Your Accounting is Your Business

Money is the lifeblood that flows in and out of a business.  You are in business (hopefully) to make money.  However, a poorly run company will either not make money or squander the money it does make.  The biggest factor in making money is keeping accurate accounting records.  You need to know what money is coming in, what money you owe out, and how much cash you are spending to operate day-to-day.

Secondly, you need to have accurate records to know how much taxes you will owe.  When you report to the IRS, you will need to list your income and expenses. Therefore, it is important to keep a recording of your business transactions.  There are two methods:  cash basis and accrual basis.

cash basis is the recording of income when you receive it and expenses when you pay them out.  The reason that distinction is critical is that you will only be accounting for the money you have actually received.  An accrual based accounting method is the recording of income when it is earned, regardless of when the cash is physically received.  Likewise, expenses are deducted when they are incurred, not when they are paid out.  It is a good idea that you utilize both forms, as you will need to always have an accurate picture of your financial position (accrual) and your reserves on hand at any time (cash).

But let’s not get ahead of ourselves.  Before you can start evaluating different accounting methods, you need to first be set up to handle financial transactions.  Below are some steps to starting your accounting books:

1.       Set up a business checking account.  Never mix your personal accounts with business, no matter how big or small your business is.  Same goes for business expenses.  You will need to set up a separate checking account under the business’ name with you as signatory.  Make sure all income goes into that account, and all expenses out of that account are for business and business only.

2.       Take inventory.  You need to have an accurate listing of all your business assets and liabilities.  You will need the current day value of your assets (such as your inventory, machinery and equipment).  For this, you might need to consult a qualified accountant who can help you determine the proper amount of depreciation to ascertain current value.  You also need have a correct amount of your liabilities (what you owe such as loans or invoices to other vendors). You need to know the financial status of your business today before you can look to the future.

3.       Buy accounting software.   If you cannot afford to hire an accountant long-term, then at least hire one temporarily to help you set up your books.  Both Quicken and Peachtree are great accounting software programs that are easy to use for owners with limited accounting knowledge, however you will need to properly set up your account and list your current inventory (as stated above).  Once your business account is set up you can begin entering daily or weekly transactions.  The great thing about these programs is that they can run many reports for you, and will assist in helping you track expenses as well as generate invoices and payroll.

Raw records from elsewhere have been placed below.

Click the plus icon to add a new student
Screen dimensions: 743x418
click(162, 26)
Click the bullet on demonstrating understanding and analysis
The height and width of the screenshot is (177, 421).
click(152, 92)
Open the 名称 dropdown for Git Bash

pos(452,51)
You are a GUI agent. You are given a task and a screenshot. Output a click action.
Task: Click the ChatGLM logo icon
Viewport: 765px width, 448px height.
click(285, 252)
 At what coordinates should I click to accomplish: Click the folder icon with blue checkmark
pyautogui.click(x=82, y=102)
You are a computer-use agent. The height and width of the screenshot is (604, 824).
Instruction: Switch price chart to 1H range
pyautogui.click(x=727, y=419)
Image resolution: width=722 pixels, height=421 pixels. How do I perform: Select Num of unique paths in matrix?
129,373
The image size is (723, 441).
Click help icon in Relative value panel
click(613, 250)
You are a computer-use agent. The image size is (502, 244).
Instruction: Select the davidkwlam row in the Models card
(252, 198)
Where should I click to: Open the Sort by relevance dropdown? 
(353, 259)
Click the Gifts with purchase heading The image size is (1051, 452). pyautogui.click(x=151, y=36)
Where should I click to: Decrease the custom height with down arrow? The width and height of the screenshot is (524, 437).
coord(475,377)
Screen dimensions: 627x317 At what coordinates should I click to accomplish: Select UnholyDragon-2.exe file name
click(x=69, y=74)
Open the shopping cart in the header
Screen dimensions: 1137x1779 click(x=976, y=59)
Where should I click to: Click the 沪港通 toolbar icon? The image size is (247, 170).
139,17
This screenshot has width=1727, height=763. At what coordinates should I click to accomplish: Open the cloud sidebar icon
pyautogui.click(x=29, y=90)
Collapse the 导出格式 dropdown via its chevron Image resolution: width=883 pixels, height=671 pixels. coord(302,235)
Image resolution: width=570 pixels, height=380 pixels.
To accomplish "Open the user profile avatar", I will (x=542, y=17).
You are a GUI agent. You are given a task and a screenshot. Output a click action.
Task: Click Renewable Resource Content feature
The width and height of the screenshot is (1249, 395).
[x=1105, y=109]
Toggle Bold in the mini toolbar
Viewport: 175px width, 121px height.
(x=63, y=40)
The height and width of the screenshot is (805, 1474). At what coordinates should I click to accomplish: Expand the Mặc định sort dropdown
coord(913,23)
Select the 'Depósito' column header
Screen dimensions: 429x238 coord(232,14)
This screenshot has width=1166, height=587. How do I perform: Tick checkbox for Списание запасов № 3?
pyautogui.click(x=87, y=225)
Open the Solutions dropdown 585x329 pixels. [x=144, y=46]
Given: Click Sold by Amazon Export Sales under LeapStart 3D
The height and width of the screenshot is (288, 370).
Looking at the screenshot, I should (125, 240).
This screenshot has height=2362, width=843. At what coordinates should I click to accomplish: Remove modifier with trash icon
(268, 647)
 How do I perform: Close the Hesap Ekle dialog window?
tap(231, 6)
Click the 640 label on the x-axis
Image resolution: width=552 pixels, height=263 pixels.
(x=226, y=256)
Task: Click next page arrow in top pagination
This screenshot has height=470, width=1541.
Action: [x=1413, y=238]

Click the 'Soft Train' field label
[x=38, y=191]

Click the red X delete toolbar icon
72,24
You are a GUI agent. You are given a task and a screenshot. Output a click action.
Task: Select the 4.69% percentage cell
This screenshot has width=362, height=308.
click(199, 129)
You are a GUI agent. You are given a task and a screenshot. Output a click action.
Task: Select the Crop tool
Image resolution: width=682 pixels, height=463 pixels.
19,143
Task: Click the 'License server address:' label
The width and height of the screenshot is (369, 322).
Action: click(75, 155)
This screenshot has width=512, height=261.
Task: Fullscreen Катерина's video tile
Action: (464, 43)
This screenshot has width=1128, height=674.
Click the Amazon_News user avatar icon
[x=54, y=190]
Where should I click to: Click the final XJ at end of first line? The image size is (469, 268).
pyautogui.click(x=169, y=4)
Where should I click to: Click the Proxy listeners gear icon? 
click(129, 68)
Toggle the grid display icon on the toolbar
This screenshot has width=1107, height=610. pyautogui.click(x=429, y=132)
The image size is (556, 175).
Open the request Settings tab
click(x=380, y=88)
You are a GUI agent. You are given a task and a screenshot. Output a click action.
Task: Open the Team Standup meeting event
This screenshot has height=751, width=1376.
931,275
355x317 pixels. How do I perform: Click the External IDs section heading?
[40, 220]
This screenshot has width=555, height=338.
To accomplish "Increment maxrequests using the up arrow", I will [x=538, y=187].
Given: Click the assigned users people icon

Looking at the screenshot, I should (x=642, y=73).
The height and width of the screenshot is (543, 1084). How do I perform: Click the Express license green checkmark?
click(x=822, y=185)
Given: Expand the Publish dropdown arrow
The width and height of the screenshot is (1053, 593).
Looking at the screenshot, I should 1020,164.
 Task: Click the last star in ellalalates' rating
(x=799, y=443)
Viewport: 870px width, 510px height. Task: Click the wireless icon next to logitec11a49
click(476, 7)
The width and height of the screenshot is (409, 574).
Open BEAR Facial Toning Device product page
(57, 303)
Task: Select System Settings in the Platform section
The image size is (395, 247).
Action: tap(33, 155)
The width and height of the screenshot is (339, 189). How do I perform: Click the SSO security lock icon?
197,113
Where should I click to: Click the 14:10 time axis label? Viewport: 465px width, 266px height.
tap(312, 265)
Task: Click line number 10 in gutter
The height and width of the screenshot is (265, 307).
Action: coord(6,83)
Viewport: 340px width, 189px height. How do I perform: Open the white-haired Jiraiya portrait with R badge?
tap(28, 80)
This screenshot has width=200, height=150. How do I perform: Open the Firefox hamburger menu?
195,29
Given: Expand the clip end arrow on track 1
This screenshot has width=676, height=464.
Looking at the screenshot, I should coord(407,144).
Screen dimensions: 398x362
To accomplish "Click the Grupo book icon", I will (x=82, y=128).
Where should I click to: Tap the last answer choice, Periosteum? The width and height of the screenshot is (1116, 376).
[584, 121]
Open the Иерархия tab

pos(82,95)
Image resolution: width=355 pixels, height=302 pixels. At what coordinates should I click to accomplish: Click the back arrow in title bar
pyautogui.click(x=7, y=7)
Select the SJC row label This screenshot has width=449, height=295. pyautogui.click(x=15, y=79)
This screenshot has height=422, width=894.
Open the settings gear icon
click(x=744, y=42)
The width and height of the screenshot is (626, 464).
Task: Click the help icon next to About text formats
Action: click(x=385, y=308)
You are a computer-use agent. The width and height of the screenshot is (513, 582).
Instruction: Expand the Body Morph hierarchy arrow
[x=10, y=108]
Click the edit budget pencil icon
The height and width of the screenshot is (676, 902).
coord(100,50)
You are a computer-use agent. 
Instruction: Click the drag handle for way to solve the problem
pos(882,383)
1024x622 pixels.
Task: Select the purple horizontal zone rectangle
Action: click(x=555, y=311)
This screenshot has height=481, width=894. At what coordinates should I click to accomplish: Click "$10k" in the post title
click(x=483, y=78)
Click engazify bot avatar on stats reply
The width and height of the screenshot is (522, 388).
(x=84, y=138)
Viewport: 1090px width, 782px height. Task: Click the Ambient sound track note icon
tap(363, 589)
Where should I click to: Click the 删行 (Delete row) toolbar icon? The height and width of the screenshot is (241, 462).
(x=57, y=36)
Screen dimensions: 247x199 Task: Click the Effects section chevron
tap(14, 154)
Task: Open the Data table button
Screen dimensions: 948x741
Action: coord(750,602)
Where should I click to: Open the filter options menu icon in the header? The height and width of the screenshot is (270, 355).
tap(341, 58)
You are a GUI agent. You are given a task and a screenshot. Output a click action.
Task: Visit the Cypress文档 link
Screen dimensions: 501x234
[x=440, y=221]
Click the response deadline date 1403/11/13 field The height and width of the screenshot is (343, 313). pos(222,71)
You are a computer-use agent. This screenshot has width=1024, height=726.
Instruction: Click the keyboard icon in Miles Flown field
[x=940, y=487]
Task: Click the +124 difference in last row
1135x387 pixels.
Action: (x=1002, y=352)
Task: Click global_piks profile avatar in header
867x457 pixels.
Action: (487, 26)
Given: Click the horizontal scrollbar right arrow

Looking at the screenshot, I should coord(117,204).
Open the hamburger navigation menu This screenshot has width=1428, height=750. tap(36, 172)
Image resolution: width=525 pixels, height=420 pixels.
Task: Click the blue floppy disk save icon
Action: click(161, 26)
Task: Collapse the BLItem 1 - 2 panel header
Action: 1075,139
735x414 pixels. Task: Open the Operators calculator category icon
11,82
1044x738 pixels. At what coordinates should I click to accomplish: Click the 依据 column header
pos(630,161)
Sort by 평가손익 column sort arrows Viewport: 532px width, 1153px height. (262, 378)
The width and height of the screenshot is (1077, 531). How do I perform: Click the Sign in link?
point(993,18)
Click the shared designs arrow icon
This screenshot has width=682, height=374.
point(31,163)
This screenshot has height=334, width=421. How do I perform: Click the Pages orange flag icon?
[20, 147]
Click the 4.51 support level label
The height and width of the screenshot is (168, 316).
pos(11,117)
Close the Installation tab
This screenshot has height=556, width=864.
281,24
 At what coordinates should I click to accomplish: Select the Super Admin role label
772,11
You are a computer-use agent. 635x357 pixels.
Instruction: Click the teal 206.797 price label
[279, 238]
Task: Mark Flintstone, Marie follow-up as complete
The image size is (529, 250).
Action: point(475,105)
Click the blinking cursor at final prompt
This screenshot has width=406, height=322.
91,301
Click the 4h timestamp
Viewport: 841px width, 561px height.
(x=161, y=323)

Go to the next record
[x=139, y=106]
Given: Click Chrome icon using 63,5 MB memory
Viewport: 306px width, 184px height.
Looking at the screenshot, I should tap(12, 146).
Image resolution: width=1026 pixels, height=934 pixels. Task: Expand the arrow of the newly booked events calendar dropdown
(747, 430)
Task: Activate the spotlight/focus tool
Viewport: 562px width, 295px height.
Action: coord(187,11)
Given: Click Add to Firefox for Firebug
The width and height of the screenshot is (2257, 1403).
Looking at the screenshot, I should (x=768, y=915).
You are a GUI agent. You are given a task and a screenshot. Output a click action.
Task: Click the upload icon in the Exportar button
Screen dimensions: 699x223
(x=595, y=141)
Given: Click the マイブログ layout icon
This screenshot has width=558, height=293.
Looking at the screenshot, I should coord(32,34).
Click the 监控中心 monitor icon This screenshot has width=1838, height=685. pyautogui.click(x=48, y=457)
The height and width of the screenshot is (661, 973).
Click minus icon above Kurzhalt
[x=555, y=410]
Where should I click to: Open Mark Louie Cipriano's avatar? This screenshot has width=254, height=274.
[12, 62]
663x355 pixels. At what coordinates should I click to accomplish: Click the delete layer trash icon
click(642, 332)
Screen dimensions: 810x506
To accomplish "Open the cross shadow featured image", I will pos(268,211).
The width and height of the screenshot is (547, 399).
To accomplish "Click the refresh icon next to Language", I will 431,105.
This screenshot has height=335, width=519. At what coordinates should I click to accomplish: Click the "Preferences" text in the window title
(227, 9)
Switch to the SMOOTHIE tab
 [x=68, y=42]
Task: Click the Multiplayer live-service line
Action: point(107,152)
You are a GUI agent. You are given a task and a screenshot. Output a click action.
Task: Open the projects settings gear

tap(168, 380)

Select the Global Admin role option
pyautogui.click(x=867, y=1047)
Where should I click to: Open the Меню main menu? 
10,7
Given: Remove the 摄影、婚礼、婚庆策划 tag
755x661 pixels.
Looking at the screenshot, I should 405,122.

4.       Learn some accounting basics.  At the very least, you will need to be familiar with some basic accounting terms and principles.  You need to know whether or not a business purchase is for an asset or is an expense.  An asset is any equipment or machinery you purchase which you will use to operate.  This will be depreciated over time.  An expense is something that will count against your income, such as office supplies.  Secondly, you will need to know which expenses are tax deductible, and which ones aren’t.  An accountant can guide you through this distinction.  Bottom line, if you don’t know what type of transaction you are entering, your books will be harder to analyze and your information may be inaccurate when the time comes to do your taxes.

5.       Record transactions every week.  Finally, you need to make sure you are staying on top of your income and expenses.  The longer you go without entering any transactions, the harder it will be.  While not everyone has the time to do accounting transactions each and every day, you need to make a point to do transactions weekly so you don’t get behind.  If you are current in your accounts, then you will be able to assess the financial health of your business at any moment.

It is never too late to set up some solid accounting practices, so start keeping up with your financials sooner rather than later.